Gordy VanHandel and his family left their dairy farm in the 1970s.
But the farm never left VanHandel.
This is the 20th anniversary of the year VanHandel began construction of a project that remains dear to his heart — a detailed, 1/16th scale model of that rural Brown County farm.
“Every time I see the model it brings back memories,” the 70-year-old Wayside resident said. “A lot more good memories than bad. The only bad ones were when I had to get up at 4 o’clock in the morning to milk the cows before we went to school. But that was farm life.”
VanHandel dedicated about 500 hours to the project, completing it in three years. And it was worth every minute, he said.
“I absolutely love it,” VanHandel said. “And everybody who sees it seems to really like it too. It reminds them of their own farms they grew up on.”
The scale-model barn features the exact number of boards as the real barn — each miniature board painstakingly cut from balsa wood. Mirroring the real barn, white stars adorn the exterior side walls.
The middle section of the roof is open, allowing a view inside the barn. And plexiglass permits people to peer inside the lower level of the barn and its 30 stanchions. The 30 toy Holsteins around the base of the barn is the same number the actual barn housed.
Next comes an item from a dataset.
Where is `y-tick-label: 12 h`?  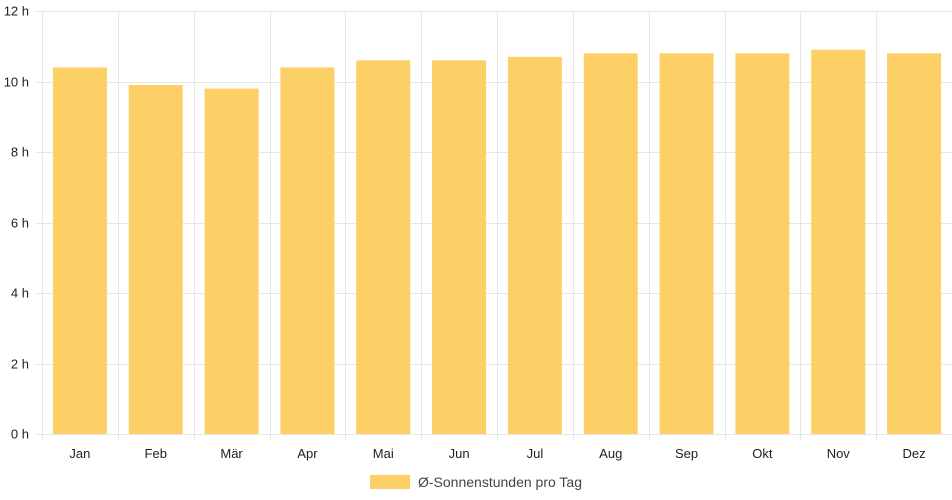
y-tick-label: 12 h is located at coordinates (16, 12).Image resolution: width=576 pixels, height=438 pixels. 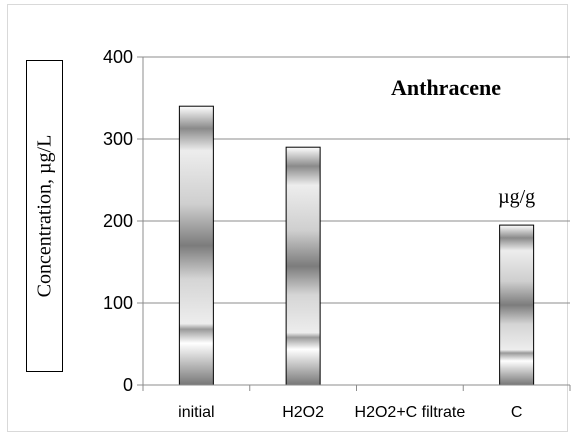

The toy farm equipment displayed alongside the barn also mimics brands his family owned — primarily Allis-Chalmers, John Deere, Farmall and McCormick-Deering. And the small white silo, made from a cardboard tube, looks strikingly similar to the real silo.
There’s also an adjacent garage, and many detailed items, like a person using a wheelbarrow to remove manure from the barn as well as tiny milk cans and milking equipment.
“I wanted everything to look just like it did when I was there,” VanHandel said. “The model even has a small 1948 Ford F150 pickup truck with feed bags — that’s the truck I learned to drive on.”
The family farm, southeast of Green Bay in the rural Brown County community of Shirley, was owned by VanHandel’s late parents, Ted and Angeline VanHandel.
Concerned about the number of barns he saw disappearing over the years — and uncertain about what may happen to his family’s old barn — VanHandel was inspired to build a model of the farm.
“I was just seeing too many old barns falling down,” he said. “I thought one day it would be nice to have a model of it so my kids and my grandkids can see what kind of farm I grew up on before it fell down.
“Thankfully, the people who moved to the farm after us took good care of it, and the barn is still standing today.”
To accurately construct the scale-model, VanHandel received permission from the property owner to take pictures of the barn and record measurements.
VanHandel keeps his barn at home in the nearby community of Wayside.
Occasionally, he packs it up and transports it for other people to see. Most recently, he displayed the model at the Agricultural Heritage Days event in Luxemburg on the weekend of Sept. 21-22. Two years ago, he showed it at the Wisconsin Farm Technology Days event near Algoma.
“A lot of the older people see it and say it bring back memories for them too, and that’s nice to hear,” VanHandel said. “I just know there was a lot of responsibility on the farm. It was a different adventure every day. Having this model helps me remember it all.”